Official implementation of RAVE: A variational autoencoder for fast and high-quality neural audio synthesis (article link) by Antoine Caillon and Philippe Esling.

If you use RAVE as a part of a music performance or installation, be sure to cite either this repository or the article !

If you want to share / discuss / ask things about RAVE you can do so in our discord server !

Please check the FAQ before posting an issue!

RAVE VST RAVE VST for Windows, Mac and Linux is available as beta on the corresponding Forum IRCAM webpage. For problems, please write an issue here or on the Forum IRCAM discussion page.

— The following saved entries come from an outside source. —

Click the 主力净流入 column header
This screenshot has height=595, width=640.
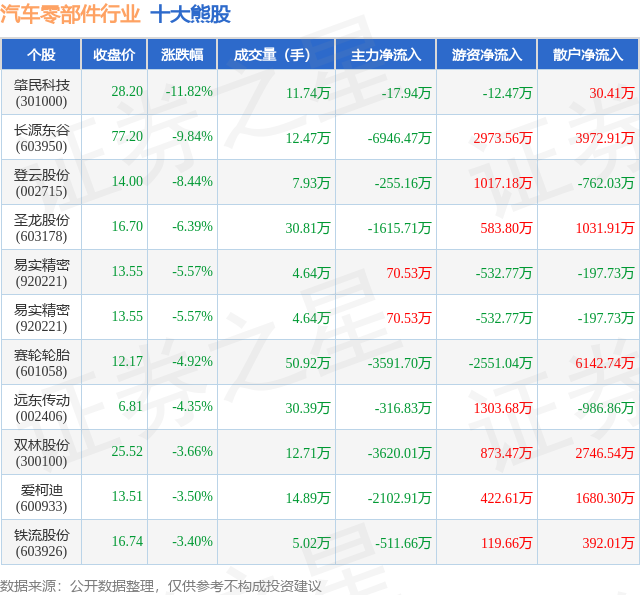pyautogui.click(x=386, y=55)
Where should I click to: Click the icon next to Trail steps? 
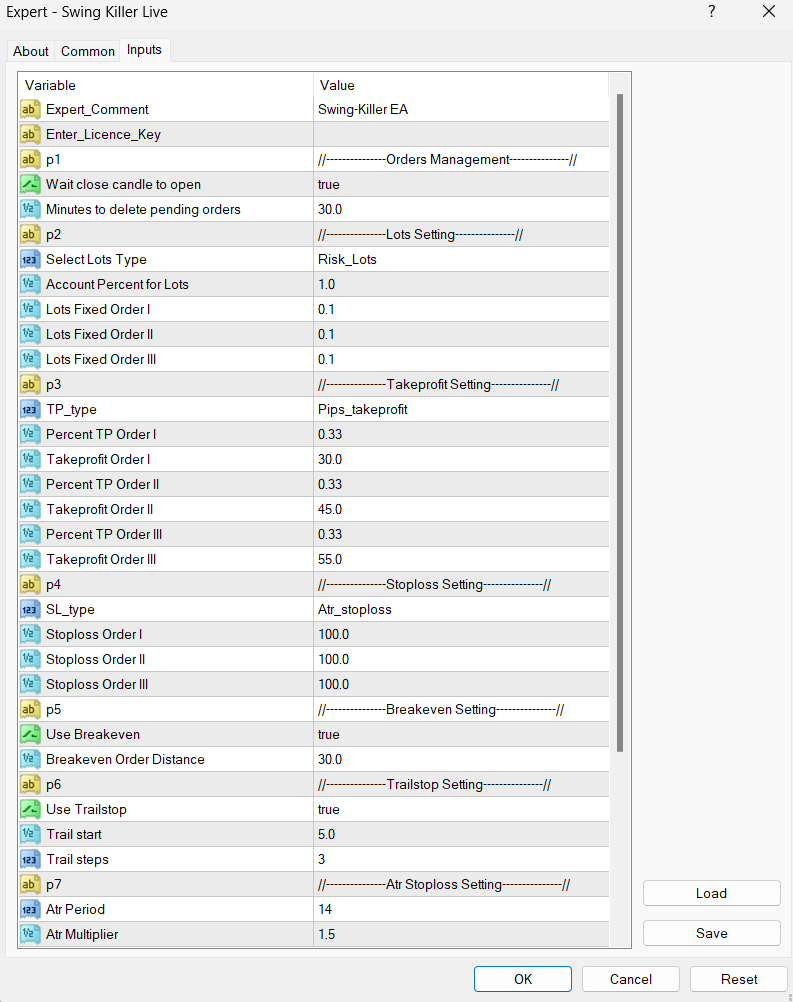[x=30, y=860]
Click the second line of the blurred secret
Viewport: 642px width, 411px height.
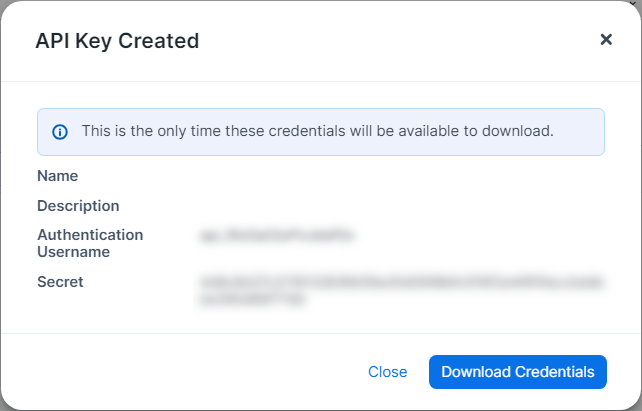click(252, 299)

Tutorials : new tutorials are available on the Forum IRCAM webpage, and video versions are coming soon!

Previous versions

The original implementation of the RAVE model can be restored using

git checkout v1

Installation

Install RAVE using

pip install acids-rave

Warning It is strongly advised to install torch and torchaudio before acids-rave, so you can choose the appropriate version of torch on the library website. For future compatibility with new devices (and modern Python environments), rave-acids does not enforce torch==1.13 anymore.

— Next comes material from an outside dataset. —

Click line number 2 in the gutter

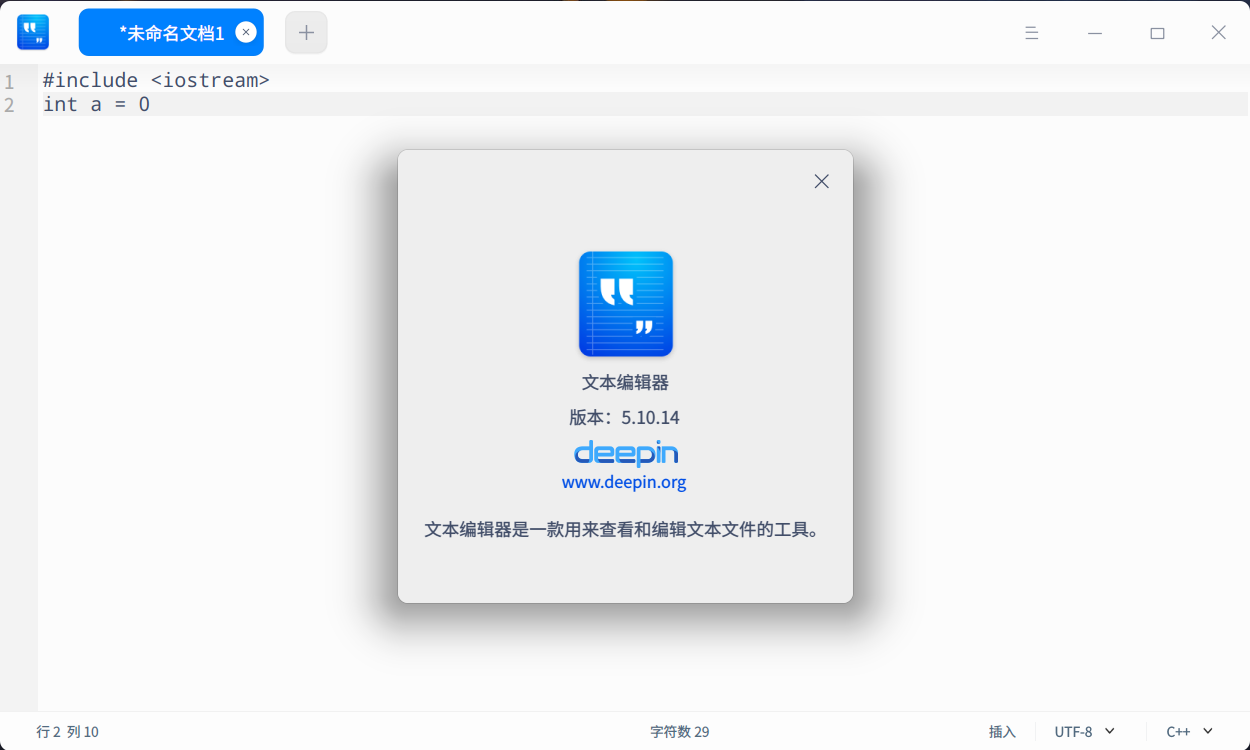coord(10,104)
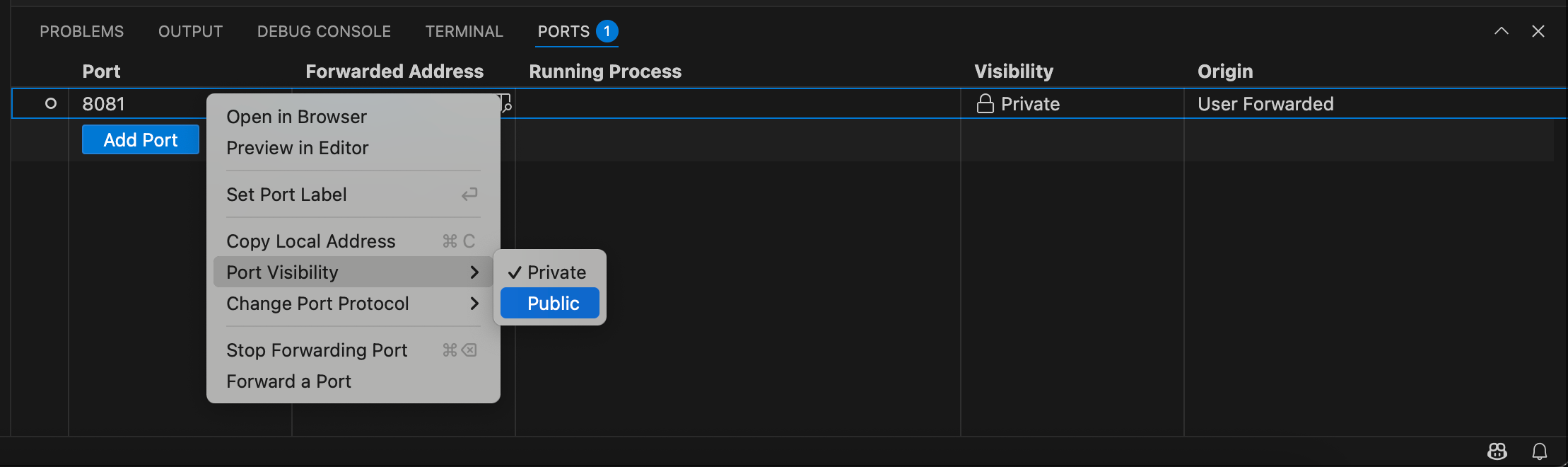Close the bottom panel with X icon
The width and height of the screenshot is (1568, 467).
(x=1538, y=31)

You will need ffmpeg on your computer. You can install it locally inside your virtual environment using

conda install ffmpeg

Colab

A colab to train RAVEv2 is now available thanks to hexorcismos ! colab_badge

Usage

Training a RAVE model usually involves 3 separate steps, namely dataset preparation, training and export.

Dataset preparation

You can know prepare a dataset using two methods: regular and lazy. Lazy preprocessing allows RAVE to be trained directly on the raw files (i.e. mp3, ogg), without converting them first. Warning: lazy dataset loading will increase your CPU load by a large margin during training, especially on Windows. This can however be useful when training on large audio corpus which would not fit on a hard drive when uncompressed. In any case, prepare your dataset using

rave preprocess --input_path /audio/folder --output_path /dataset/path --channels X (--lazy)

Training

RAVEv2 has many different configurations. The improved version of the v1 is called v2, and can therefore be trained with

rave train --config v2 --db_path /dataset/path --out_path /model/out --name give_a_name --channels X

We also provide a discrete configuration, similar to SoundStream or EnCodec

rave train --config discrete ...

By default, RAVE is built with non-causal convolutions. If you want to make the model causal (hence lowering the overall latency of the model), you can use the causal mode

rave train --config discrete --config causal ...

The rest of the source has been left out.